**Collected data entries**

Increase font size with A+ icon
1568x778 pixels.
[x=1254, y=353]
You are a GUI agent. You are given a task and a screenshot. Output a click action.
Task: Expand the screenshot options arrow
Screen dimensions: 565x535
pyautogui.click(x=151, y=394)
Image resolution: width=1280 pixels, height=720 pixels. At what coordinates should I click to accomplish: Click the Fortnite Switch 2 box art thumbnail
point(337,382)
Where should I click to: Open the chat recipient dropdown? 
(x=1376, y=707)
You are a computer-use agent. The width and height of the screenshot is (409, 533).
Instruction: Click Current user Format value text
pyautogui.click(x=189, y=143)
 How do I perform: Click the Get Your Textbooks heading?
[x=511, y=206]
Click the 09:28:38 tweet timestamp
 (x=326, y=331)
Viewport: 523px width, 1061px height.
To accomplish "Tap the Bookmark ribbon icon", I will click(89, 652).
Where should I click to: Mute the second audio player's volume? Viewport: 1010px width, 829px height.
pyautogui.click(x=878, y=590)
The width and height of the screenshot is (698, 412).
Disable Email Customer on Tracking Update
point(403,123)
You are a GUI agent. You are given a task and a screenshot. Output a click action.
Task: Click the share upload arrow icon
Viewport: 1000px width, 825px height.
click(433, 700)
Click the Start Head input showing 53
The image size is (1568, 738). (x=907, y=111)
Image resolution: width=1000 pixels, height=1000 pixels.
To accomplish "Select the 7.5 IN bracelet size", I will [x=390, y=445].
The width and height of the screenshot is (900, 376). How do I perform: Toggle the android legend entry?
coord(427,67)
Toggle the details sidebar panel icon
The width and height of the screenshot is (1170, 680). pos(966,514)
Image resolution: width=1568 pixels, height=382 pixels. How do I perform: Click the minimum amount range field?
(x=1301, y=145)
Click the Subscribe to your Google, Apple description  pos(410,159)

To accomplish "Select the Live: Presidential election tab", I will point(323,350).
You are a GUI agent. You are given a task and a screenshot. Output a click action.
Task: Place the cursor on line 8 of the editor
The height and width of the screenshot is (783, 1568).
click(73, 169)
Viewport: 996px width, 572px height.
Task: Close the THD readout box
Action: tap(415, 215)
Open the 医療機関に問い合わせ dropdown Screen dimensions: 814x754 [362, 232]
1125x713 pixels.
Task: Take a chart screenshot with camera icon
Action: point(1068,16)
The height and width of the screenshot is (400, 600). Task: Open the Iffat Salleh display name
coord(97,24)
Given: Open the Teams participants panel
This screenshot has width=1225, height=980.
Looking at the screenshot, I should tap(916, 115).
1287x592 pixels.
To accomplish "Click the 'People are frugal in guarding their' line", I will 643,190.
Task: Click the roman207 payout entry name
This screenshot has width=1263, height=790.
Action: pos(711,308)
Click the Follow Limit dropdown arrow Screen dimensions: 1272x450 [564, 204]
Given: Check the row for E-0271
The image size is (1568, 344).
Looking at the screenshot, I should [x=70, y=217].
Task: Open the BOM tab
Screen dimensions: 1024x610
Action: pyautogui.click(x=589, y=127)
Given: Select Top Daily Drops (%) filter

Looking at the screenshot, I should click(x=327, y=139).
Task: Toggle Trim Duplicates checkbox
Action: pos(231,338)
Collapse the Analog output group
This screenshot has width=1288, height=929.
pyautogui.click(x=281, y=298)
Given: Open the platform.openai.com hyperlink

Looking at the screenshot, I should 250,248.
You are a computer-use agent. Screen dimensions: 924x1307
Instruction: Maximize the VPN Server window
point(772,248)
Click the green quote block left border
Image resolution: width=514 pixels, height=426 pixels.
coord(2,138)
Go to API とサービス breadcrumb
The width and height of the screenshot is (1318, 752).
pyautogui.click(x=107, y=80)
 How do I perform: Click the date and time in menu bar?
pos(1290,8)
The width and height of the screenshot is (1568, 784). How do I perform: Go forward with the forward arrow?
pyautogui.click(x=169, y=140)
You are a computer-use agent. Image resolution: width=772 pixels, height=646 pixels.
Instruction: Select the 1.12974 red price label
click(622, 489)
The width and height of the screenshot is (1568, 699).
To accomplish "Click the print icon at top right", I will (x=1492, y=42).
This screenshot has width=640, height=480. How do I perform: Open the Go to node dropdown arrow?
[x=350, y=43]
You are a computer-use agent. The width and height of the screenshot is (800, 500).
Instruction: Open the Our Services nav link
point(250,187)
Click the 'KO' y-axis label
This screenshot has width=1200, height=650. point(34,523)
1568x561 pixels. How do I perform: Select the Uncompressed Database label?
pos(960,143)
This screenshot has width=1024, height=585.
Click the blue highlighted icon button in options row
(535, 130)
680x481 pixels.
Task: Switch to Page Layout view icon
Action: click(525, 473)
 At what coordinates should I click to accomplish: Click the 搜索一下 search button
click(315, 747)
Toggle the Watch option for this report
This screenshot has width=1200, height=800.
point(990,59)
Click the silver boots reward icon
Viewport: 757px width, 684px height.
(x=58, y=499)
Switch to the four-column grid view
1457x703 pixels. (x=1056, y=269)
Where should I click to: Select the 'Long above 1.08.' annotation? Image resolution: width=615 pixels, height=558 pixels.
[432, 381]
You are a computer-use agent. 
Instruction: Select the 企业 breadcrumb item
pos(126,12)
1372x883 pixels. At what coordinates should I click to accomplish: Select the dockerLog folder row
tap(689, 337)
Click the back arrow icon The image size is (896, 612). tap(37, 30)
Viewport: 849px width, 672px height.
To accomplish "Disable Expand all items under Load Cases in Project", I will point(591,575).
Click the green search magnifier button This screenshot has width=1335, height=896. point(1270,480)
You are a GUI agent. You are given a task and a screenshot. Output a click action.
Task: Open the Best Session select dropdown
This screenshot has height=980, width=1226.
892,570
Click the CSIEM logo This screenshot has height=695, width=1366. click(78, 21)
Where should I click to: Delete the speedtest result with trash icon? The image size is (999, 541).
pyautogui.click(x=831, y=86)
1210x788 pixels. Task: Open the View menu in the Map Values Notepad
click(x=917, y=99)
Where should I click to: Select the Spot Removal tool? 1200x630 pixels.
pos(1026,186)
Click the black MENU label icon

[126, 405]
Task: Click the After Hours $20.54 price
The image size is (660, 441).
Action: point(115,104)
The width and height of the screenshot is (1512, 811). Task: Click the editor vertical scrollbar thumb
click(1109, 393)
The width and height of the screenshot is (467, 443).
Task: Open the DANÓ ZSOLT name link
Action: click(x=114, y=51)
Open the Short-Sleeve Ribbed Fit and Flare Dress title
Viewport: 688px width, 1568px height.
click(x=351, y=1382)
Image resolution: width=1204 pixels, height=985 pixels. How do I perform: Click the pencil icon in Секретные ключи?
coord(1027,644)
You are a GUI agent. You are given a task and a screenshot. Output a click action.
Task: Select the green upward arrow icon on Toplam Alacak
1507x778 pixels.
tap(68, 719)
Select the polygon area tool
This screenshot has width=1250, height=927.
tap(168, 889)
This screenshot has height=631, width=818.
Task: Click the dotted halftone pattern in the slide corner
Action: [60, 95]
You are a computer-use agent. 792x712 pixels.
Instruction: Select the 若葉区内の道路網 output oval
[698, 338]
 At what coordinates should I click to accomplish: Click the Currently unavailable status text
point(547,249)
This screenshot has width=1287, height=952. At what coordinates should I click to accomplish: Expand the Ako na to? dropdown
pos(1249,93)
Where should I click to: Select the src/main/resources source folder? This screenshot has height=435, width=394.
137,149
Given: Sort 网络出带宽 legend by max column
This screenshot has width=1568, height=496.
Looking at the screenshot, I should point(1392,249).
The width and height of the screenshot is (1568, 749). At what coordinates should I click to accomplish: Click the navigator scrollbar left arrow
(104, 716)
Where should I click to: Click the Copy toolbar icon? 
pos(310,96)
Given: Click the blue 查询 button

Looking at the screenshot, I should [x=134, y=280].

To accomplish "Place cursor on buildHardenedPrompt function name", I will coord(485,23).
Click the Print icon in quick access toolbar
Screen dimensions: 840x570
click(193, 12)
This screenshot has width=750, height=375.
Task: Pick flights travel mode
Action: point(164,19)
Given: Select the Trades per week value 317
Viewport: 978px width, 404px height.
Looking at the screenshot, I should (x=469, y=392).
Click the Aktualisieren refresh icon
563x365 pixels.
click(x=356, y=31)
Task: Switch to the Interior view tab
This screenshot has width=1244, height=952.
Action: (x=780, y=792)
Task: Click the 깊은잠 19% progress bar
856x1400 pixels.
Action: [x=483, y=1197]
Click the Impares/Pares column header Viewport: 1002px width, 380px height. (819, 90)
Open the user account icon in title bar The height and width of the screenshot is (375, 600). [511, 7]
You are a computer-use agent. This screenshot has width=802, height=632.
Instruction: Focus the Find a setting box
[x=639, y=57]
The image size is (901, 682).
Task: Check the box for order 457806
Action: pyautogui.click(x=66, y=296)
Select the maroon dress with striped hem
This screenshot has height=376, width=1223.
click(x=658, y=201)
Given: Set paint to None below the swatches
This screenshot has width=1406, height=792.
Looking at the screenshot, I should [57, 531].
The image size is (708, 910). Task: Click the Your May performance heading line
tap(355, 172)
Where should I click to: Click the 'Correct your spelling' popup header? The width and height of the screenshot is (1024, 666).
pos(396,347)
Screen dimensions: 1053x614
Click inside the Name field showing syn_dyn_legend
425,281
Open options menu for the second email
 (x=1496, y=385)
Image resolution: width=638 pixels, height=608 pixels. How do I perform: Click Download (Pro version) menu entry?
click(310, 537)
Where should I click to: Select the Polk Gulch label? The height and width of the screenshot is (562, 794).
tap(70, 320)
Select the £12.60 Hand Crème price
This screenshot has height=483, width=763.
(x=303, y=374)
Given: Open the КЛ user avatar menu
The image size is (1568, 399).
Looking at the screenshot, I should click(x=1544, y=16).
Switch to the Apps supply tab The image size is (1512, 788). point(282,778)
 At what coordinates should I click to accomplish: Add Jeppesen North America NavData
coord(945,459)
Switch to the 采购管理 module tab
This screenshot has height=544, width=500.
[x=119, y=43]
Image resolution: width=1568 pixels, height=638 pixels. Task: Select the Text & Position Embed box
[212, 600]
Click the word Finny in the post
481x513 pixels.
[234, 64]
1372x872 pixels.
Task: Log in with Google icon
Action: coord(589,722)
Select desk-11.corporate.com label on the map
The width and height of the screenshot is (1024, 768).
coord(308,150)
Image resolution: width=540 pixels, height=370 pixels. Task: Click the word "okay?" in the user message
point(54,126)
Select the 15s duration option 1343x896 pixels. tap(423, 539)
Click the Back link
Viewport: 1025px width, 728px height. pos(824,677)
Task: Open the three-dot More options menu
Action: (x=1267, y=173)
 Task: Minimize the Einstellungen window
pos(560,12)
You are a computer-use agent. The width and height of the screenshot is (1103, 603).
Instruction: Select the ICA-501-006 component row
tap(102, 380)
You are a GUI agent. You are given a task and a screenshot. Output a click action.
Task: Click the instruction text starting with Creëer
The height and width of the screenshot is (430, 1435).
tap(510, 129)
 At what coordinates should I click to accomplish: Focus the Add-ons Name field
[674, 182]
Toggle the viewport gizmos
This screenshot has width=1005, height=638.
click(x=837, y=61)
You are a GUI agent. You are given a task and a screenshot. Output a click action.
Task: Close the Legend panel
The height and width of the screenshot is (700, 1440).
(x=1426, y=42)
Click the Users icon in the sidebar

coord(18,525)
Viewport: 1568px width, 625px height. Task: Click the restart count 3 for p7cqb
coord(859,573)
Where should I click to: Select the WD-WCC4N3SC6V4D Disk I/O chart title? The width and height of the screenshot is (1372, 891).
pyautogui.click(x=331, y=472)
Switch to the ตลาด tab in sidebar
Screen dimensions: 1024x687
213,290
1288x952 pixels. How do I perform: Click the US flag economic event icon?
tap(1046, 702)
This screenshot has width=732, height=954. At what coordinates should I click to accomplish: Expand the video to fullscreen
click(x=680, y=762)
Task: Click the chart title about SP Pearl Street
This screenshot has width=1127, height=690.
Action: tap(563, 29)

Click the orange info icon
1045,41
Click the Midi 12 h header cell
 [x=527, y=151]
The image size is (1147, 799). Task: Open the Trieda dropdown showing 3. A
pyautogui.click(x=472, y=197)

**ACTIVITY**
For this task, write out exactly the lines of the entries above, starting at the line with "1287x592 pixels." and ending at the line with "The width and height of the screenshot is (1568, 699).", both included, and no others.

**WRITTEN RESPONSE**
1287x592 pixels.
To accomplish "Click the 'People are frugal in guarding their' line", I will 643,190.
Task: Click the roman207 payout entry name
This screenshot has width=1263, height=790.
Action: pos(711,308)
Click the Follow Limit dropdown arrow Screen dimensions: 1272x450 [564, 204]
Given: Check the row for E-0271
The image size is (1568, 344).
Looking at the screenshot, I should [x=70, y=217].
Task: Open the BOM tab
Screen dimensions: 1024x610
Action: pyautogui.click(x=589, y=127)
Given: Select Top Daily Drops (%) filter

Looking at the screenshot, I should click(x=327, y=139).
Task: Toggle Trim Duplicates checkbox
Action: pos(231,338)
Collapse the Analog output group
This screenshot has width=1288, height=929.
pyautogui.click(x=281, y=298)
Given: Open the platform.openai.com hyperlink

Looking at the screenshot, I should 250,248.
You are a computer-use agent. Screen dimensions: 924x1307
Instruction: Maximize the VPN Server window
point(772,248)
Click the green quote block left border
Image resolution: width=514 pixels, height=426 pixels.
coord(2,138)
Go to API とサービス breadcrumb
The width and height of the screenshot is (1318, 752).
pyautogui.click(x=107, y=80)
 How do I perform: Click the date and time in menu bar?
pos(1290,8)
The width and height of the screenshot is (1568, 784). How do I perform: Go forward with the forward arrow?
pyautogui.click(x=169, y=140)
You are a computer-use agent. Image resolution: width=772 pixels, height=646 pixels.
Instruction: Select the 1.12974 red price label
click(622, 489)
The width and height of the screenshot is (1568, 699).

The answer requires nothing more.